[INSTRUCTIONS TO FOLLOW]: Rewrite the items below, substituting "size" for every occurrence of "width and height" and leaving everything else unchanged.

--- Start DATA PROVIDED ---

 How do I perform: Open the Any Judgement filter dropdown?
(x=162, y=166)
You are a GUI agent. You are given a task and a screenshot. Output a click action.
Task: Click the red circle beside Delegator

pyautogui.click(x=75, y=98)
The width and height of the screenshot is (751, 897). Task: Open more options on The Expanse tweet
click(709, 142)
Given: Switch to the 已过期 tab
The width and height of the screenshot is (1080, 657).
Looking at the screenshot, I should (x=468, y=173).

--- End DATA PROVIDED ---

[CORRECT OUTPUT]:
 How do I perform: Open the Any Judgement filter dropdown?
(x=162, y=166)
You are a GUI agent. You are given a task and a screenshot. Output a click action.
Task: Click the red circle beside Delegator

pyautogui.click(x=75, y=98)
The size of the screenshot is (751, 897). Task: Open more options on The Expanse tweet
click(709, 142)
Given: Switch to the 已过期 tab
The size of the screenshot is (1080, 657).
Looking at the screenshot, I should (x=468, y=173).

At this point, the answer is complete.